Esta resistencia de los precios llama la atención porque ocurre en un momento de máxima presión. Lo normal sería que, si el coste del dinero sube para los bancos, estos lo trasladasen inmediatamente a los clientes. Sin embargo, los datos oficiales del Banco de España confirman que pedir un préstamo hoy es, de media, más barato que hace unos meses.
El doble juego de la banca: escaparates caros, despachos baratos
Para entender lo que está pasando hay que mirar más allá de la publicidad. Si entramos en las webs de los principales bancos, como el Sabadell, Santander o BBVA, veremos que han subido los intereses de sus hipotecas fijas (algunas ya rozan o superan el 3,5% TAE). Pero esta es solo la «oferta de escaparate».
La realidad es que existe una brecha importante entre lo que el banco anuncia y lo que finalmente firma el cliente. Los analistas coinciden en que la competencia es tan feroz que las entidades están haciendo rebajas considerables en el «cara a cara». Si el cliente tiene un buen perfil económico o llega de la mano de un bróker hipotecario, los bancos están dispuestos a sacrificar su margen de beneficio para no perder la operación.
¿Por qué le interesa al banco bajar el precio?

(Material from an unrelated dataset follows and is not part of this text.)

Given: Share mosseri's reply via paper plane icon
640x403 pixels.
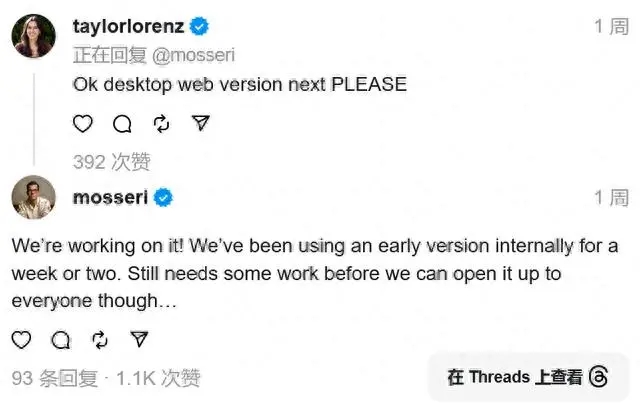Looking at the screenshot, I should 140,340.
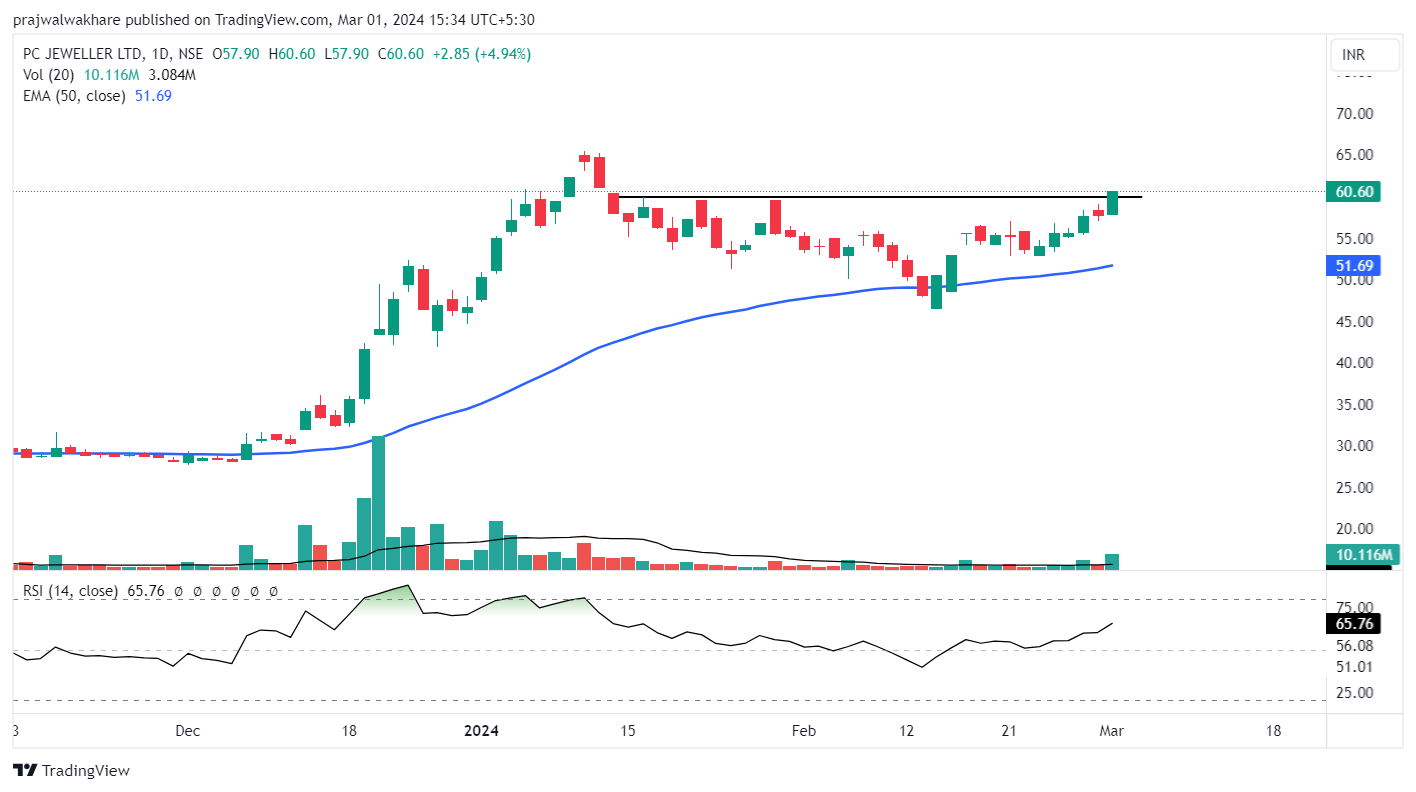Select the EMA (50, close) indicator legend

(75, 96)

La estrategia es clara: la hipoteca es el «gancho» perfecto. Aunque el préstamo en sí no les dé mucha rentabilidad inmediata, les sirve para atraer a clientes solventes a los que esperan retener durante 20 o 30 años. Una vez que el cliente firma la hipoteca, es muy probable que también contrate el seguro del hogar, el de vida, domicilie la nómina o incluso abra un plan de pensiones. Al final, el banco compensa el bajo interés de la vivienda con el resto de productos.
Además, se nota un cambio de tendencia en las hipotecas variables. Algunas entidades están mejorando estas condiciones porque, con un euríbor alto y las previsiones de que los tipos sigan estables o suban en la segunda mitad de 2026, les resulta un producto mucho más atractivo para su balance que una hipoteca fija a bajo interés.
Cifras que recuerdan a la época del ‘bum’ inmobiliario
Este abaratamiento «por lo bajo» ha servido de gasolina para el mercado. Entre enero y noviembre de 2025, la banca española ha concedido préstamos por valor de casi 75.000 millones de euros, pulverizando las cifras de todo el año anterior.
De hecho, el mes de noviembre ha sido el más activo desde 2007, justo antes de que estallara la burbuja inmobiliaria. Si la tendencia sigue así, el año 2025 podría cerrar por encima de los 81.000 millones de euros concedidos, marcando un récord que no se veía en los últimos 16 años. Pese a que el acceso a la vivienda sigue siendo complicado para las familias con ingresos medios, la maquinaria del crédito parece estar más engrasada que nunca.